Our country saw the change and progress we have been working so hard for and, in attempt to shut it down, elected a violently racist, destructively classist, intolerant man who thinks sexual violence is not only okay but something he is entitled to perpetuate.


This is a backlash and, let me tell you, it will not shut anything down. It will not stop change and progress. Right now we are in shock. We are hurt and ashamed, and many of us are downright afraid. We now live in an environment where women, POC, the LGBTQ+ community, Muslims and any previously oppressed groups genuinely do not feel safe.

We cannot stand for this. “The land of the free” isn’t conditional. It doesn’t just pertain to cis-gendered, straight, white, Christian men.

Being any of those things should not make a person feel safer, but we have to acknowledge that it does. That way we can start to understand how dangerous and discouraging it feels to be deemed “other” in our current society.

This is a time where we need to understand each other more than ever. If we have never been afraid to just be ourselves, then we need to understand what that’s like and gain some perspective.

This is a time for debates and education. If someone is wrong, don’t just shut them out. Explain to them why they should see things differently and give them the resources to grow, if it is possible. This will not always be possible. Try anyway.

We need empathy. We need strength. We need perseverance and, most of all, we need love.

Take all of the negativity that you’re feeling, all of the sadness, anger and fear, and let it fuel the fire for change. We can’t just sit around and wish things were different. We have to make them different.

Start going to protests. Monitor your friends’ rhetoric and debate them if they say something hateful. Educate them. Start speaking up. Start writing and keep reading. Keep an eye on your community and help those who need it. Love harder than you ever have before. I promise to do the same.

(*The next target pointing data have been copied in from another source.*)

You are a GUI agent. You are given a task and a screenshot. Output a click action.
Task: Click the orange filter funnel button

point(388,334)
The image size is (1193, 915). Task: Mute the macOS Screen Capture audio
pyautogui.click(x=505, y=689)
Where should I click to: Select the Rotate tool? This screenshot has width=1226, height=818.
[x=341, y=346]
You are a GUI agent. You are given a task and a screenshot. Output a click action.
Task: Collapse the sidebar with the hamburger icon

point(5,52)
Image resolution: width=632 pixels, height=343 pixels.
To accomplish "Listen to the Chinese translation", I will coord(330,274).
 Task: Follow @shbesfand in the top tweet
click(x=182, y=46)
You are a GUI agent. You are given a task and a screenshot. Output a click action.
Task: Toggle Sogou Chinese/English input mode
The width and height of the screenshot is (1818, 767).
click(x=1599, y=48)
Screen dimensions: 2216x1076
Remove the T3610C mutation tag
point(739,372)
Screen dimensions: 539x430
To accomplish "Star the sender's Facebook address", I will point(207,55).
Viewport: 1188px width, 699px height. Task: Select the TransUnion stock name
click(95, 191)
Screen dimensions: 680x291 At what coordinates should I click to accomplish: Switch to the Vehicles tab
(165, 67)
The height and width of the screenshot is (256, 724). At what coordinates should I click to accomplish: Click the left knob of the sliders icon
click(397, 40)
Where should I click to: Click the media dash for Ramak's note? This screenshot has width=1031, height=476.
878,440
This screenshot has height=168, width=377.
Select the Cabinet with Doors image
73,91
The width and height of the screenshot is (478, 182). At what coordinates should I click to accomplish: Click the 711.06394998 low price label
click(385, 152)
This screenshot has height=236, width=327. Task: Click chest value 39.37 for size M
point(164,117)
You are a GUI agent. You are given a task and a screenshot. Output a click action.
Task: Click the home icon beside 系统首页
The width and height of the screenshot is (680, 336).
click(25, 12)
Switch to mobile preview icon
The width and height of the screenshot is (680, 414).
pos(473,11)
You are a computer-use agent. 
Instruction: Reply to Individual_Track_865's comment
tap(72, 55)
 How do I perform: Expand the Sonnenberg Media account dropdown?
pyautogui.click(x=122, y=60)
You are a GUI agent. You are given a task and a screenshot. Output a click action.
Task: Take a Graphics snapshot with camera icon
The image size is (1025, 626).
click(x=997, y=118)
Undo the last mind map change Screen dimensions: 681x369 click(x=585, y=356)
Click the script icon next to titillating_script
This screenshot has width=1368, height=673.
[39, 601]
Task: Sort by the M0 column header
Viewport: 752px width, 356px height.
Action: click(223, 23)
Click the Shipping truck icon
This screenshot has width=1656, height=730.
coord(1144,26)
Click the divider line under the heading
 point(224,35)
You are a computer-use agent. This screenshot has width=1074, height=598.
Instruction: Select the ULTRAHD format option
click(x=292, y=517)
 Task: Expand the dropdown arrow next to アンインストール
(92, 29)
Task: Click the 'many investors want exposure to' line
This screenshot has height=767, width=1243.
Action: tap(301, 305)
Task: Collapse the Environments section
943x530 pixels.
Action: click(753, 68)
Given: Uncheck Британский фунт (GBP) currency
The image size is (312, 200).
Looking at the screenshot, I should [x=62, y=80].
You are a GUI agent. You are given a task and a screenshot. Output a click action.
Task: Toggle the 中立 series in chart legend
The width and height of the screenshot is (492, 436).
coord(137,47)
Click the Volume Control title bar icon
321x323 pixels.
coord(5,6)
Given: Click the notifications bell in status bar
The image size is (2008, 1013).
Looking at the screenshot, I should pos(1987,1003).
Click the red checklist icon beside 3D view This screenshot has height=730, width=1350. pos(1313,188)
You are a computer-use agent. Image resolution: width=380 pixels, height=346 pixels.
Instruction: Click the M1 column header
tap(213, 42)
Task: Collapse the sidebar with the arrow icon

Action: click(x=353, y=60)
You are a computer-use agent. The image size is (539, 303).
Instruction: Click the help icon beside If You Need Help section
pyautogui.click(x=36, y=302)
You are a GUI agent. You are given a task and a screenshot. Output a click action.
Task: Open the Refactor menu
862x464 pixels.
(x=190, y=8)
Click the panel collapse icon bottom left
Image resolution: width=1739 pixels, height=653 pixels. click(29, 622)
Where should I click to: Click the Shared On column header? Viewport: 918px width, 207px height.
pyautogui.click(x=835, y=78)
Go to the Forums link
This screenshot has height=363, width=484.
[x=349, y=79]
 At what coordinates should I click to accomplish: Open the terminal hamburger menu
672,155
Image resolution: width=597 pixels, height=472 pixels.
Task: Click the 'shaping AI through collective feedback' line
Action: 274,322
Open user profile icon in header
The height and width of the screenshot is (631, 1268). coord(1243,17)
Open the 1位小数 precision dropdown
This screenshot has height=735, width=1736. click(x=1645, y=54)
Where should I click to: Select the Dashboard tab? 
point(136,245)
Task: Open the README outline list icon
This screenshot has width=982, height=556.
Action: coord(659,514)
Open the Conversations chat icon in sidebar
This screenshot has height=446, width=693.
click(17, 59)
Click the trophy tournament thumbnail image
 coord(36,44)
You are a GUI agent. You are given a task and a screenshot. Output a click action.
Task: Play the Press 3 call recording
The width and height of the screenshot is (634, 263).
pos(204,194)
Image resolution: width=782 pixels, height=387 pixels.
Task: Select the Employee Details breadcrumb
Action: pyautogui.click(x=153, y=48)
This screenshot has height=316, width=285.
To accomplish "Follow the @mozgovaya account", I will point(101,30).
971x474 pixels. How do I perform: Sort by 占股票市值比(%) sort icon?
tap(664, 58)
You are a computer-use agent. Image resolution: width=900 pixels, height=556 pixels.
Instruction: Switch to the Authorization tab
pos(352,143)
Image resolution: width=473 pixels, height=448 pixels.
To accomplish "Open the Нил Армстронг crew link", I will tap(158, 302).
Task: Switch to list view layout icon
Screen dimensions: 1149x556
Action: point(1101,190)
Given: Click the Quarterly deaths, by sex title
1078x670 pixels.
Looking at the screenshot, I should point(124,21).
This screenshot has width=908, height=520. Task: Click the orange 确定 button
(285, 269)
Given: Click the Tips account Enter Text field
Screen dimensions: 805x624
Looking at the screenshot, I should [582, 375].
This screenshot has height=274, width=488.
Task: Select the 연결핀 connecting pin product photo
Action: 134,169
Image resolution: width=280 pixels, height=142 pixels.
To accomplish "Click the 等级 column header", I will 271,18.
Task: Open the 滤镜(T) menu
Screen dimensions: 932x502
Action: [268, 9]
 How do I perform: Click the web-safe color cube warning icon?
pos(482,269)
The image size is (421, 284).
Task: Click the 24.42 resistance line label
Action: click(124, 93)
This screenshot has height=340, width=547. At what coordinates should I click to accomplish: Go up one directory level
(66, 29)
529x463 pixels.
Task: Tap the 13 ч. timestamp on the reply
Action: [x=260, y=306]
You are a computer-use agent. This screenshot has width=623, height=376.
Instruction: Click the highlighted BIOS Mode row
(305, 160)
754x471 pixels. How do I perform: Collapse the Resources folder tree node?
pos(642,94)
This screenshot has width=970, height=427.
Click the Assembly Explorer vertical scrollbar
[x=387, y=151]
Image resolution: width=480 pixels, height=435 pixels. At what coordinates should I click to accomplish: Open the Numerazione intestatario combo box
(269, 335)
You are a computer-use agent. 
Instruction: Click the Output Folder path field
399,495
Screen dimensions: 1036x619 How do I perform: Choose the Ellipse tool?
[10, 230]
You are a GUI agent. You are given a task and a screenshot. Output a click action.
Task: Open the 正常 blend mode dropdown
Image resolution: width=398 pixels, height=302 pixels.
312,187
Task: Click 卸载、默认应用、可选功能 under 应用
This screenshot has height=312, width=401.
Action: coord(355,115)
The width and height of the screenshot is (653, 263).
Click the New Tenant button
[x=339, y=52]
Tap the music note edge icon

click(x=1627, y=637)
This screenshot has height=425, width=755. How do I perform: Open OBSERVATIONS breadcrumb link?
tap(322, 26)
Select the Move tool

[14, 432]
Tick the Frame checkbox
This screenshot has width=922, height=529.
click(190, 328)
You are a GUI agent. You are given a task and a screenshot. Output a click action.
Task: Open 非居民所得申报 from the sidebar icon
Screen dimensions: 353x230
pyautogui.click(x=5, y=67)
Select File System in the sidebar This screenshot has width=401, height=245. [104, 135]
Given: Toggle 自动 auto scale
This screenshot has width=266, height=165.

This is not the column that I wanted to write for you, but this is where we are. America has never been great for everybody, or even for most. It has always functioned on the backs of the oppressed. A great America is one where we all feel safe to express who we are, where educated debates can take place without violence and everyone has a voice.

America is not great, and Donald Trump cannot make it great. That change is up to us, and it’s going to be a long road. Let the journey begin.